On May 7, the Financial Stability Oversight Council (FSOC) will meet in open session to consider ways to increase its transparency. We applaud the FSOC for focusing on this important issue. Boosting the Council’s transparency would be an important step in increasing its effectiveness. The Dodd-Frank Act assigned significant responsibility to the FSOC to identify and respond to risks and emerging threats to the financial stability of the United States, while also promoting market discipline. To carry out these responsibilities, the FSOC was provided important tools, including the authority to make policy recommendations to regulators, the ability to more quickly share data and information between regulators, and the power to designate any non-bank financial institution as systemically important. Given these critical mandates, it is important that both stakeholders and the broader public understand the actions and deliberations the FSOC is undertaking.

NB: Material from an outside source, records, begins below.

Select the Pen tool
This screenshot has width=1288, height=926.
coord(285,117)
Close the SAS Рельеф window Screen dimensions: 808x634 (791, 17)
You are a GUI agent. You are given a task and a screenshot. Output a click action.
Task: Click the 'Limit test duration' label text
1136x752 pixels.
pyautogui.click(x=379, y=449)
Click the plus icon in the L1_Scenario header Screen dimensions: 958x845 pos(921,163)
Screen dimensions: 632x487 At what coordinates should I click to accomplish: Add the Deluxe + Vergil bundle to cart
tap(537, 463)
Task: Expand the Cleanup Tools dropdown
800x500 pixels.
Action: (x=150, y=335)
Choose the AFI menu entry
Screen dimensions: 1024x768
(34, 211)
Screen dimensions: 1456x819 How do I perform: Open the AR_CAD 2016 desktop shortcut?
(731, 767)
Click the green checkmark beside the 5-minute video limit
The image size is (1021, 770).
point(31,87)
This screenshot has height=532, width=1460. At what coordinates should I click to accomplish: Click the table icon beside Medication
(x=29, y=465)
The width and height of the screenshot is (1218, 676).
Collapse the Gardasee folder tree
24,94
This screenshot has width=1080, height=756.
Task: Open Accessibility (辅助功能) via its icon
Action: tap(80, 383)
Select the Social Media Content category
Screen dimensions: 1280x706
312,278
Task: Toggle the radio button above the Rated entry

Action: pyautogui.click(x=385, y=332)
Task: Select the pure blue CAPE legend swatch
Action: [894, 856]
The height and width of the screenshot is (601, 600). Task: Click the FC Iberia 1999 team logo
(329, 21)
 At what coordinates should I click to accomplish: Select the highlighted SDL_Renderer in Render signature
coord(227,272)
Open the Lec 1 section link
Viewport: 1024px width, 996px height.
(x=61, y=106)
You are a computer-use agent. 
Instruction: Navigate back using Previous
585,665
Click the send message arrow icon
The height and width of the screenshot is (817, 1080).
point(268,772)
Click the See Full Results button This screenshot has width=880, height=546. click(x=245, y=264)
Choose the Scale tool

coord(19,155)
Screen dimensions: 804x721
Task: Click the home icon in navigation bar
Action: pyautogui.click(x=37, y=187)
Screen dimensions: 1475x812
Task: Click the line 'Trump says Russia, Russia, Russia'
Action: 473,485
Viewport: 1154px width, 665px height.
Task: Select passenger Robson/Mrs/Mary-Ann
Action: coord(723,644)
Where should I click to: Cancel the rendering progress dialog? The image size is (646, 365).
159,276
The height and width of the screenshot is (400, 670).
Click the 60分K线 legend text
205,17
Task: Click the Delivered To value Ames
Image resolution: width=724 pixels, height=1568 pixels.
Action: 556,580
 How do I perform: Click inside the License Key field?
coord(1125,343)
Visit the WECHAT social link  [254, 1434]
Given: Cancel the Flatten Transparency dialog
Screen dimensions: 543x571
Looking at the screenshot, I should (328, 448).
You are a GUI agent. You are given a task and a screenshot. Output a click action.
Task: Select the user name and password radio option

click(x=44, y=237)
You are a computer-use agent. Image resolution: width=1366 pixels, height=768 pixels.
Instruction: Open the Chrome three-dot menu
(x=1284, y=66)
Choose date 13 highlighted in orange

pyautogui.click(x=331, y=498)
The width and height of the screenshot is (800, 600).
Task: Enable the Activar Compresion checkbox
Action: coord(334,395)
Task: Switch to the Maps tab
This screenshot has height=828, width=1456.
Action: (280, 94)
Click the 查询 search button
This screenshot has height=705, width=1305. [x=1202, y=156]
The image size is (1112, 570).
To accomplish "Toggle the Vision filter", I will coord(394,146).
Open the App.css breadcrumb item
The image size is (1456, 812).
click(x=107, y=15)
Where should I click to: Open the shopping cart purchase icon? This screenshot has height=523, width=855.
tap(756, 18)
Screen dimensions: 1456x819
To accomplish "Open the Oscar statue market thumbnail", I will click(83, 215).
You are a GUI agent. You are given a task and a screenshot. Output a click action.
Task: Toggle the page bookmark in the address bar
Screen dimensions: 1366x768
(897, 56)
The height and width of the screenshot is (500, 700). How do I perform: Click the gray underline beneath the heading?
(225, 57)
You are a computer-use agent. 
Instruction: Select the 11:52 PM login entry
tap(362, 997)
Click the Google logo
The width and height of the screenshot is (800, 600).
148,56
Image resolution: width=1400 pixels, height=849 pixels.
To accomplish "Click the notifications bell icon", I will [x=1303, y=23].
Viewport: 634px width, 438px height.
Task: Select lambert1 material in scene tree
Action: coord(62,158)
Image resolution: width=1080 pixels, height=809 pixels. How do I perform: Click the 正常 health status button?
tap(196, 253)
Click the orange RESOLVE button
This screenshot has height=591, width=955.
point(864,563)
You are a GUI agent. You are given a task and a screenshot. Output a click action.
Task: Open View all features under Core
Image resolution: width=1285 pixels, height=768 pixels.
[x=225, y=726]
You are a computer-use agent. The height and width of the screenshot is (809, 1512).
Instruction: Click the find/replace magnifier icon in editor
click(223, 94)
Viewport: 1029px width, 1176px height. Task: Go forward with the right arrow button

The Financial Regulatory Reform Initiative’s recent report entitled Dodd-Frank’s Missed Opportunity: A Road Map for a More Effective Regulatory Architecture made several key recommendations for increased FSOC transparency. Specifically, the report recommends that the FSOC should:
- Release additional details about the closed-door conversations that occur during their regular meetings, much like the Federal Reserve Board (Fed) does when it releases detailed minutes from the its Federal Open Markets Committee (FOMC) meetings;
- Commit to use more open forums to discuss FSOC business in greater detail;
- Create a process for better communicating its discussions to the public;
- Utilize advisory committees as authorized under Dodd-Frank and as envisioned by the FSOC’s 2010 Dodd-Frank implementation plan;
- Perform economic impact assessments on non-bank SIFI designations;
- Improve its strategic-planning and performance-measurements systems; and
- Assign accountability for monitoring recommendations made in the Council’s annual reports.
While the FSOC clearly cannot release all the sensitive financial information that it discusses, it can and should release additional details about its closed-door conversations. This would follow the precedent set by the Fed’s FOMC, which releases detailed minutes three weeks after each meeting. For many years, there was a debate about whether the Fed could increase its transparency while also discussing market sensitive information. The Fed was able to do just that, enhancing its transparency while also preserving its integrity and increasing the flow of information to the market, investors, and the general public. Given the Fed’s success in boosting transparency, we hope and expect that the FSOC can follow the same model.
If the FSOC can increase its transparency, it will serve to strengthen the body in the long-run and help it accomplish its critical mission.